TL;DR is what I'm trying to do too complicated for a yield-based generator?
I have a python application where I need to repeat an expensive test on a list of objects, one at a time, and then mangle those that pass. I expect several objects to pass, but I do not want to create a list of all those that pass, as mangle will alter the state of some of the other objects. There is no requirement to test in any particular order. Then rinse and repeat until some stop condition.
My first simple implementation was this, which runs logically correctly
while not stop_condition:
for object in object_list:
if test(object):
mangle(object)
break
else:
handle_no_tests_passed()
unfortunately, for object in object_list: always restarts at the beginning of the list, where the objects probably haven't been changed, and there are objects at the end of the list ready to test. Picking them at random would be slightly better, but I would rather carry on where I left off from the previous for/in call. I still want the for/in call to terminate when it's traversed the entire list.
This sounded like a job for yield, but I tied my brain in knots failing to make it do what I wanted. I can use it in the simple cases, iterating over a range or returning filtered records from some source, but I couldn't find out how to make it save state and restart reading from its source.
I can often do things the long wordy way with classes, but fail to understand how to use the alleged simplifications like yield. Here is a solution that does exactly what I want.
class CyclicSource:
def __init__(self, source):
self.source = source
self.pointer = 0
def __iter__(self):
# reset how many we've done, but not where we are
self.done_this_call = 0
return self
def __next__(self):
ret_val = self.source[self.pointer]
if self.done_this_call >= len(self.source):
raise StopIteration
self.done_this_call += 1
self.pointer += 1
self.pointer %= len(self.source)
return ret_val
source = list(range(5))
q = CyclicSource(source)
print('calling once, aborted early')
count = 0
for i in q:
count += 1
print(i)
if count>=2:
break
else:
print('ran off first for/in')
print('calling again')
for i in q:
print(i)
else:
print('ran off second for/in')
which demonstrates the desired behaviour
calling once, aborted early
0
1
calling again
2
3
4
0
1
ran off second for/in
Finally, the question. Is it possible to do what I want with the simplified generator syntax using yield, or does maintaining state between successive for/in calls require the full class syntax?

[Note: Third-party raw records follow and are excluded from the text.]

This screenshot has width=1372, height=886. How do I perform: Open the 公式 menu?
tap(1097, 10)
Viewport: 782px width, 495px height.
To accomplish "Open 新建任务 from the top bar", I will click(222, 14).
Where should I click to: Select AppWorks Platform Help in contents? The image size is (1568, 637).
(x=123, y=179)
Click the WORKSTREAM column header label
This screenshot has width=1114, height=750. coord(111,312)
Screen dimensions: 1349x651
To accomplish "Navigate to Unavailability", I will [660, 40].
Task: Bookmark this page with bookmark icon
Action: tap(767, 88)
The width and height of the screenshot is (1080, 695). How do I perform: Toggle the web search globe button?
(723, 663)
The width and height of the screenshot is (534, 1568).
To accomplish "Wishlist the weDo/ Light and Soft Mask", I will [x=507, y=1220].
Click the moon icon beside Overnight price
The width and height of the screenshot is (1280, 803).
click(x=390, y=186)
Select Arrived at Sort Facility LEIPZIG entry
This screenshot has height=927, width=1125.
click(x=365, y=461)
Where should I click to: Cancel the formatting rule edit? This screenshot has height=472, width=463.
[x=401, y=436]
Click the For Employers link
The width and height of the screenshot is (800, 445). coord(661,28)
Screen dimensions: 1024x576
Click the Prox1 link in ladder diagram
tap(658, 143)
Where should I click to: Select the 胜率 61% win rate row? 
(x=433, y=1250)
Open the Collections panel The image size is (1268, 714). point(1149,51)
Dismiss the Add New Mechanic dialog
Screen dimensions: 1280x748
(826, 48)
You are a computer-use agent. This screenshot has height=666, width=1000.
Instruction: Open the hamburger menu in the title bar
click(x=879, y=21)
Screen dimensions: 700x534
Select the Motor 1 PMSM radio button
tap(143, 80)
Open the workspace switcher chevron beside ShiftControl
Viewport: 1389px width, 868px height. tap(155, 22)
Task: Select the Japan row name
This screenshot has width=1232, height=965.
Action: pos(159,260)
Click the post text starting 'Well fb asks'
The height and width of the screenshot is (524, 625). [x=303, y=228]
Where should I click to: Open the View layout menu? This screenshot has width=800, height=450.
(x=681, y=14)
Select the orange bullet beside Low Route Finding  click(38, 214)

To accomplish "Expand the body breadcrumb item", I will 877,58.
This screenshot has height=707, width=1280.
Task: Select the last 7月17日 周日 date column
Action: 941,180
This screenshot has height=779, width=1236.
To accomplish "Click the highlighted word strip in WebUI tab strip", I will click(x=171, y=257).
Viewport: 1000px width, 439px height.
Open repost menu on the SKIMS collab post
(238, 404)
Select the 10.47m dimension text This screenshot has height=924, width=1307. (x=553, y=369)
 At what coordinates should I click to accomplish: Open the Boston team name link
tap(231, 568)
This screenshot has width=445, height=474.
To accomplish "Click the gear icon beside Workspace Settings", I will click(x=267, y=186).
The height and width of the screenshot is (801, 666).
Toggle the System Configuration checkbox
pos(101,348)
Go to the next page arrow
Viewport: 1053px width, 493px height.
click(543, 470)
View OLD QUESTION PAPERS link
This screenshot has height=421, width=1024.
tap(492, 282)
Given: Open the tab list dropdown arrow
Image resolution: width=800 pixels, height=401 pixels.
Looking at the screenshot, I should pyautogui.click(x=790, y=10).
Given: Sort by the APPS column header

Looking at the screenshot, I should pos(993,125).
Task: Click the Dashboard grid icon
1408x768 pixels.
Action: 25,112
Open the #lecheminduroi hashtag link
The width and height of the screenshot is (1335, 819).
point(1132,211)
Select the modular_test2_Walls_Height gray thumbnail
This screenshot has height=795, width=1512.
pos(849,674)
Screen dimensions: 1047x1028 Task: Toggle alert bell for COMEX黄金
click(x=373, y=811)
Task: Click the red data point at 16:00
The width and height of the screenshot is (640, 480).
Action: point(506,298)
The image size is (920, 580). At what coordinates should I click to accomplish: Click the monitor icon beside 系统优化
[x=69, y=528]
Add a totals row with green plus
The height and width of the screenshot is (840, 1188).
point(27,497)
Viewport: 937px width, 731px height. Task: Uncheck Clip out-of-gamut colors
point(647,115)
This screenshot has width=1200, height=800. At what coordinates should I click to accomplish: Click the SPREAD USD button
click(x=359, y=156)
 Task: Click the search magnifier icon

Your use of the __iter__ method causes your iterator to be reset. This actually goes quite counter to regular behaviour of an iterator; the __iter__ method should just return self, nothing more. You rely on a side effect of for applying iter() to your iterator each time you create a for i in q: loop. This makes your iterator work, but the behaviour is surprising and will trip up future maintainers. I'd prefer that effect to be split out to a separate .reset() method, for example.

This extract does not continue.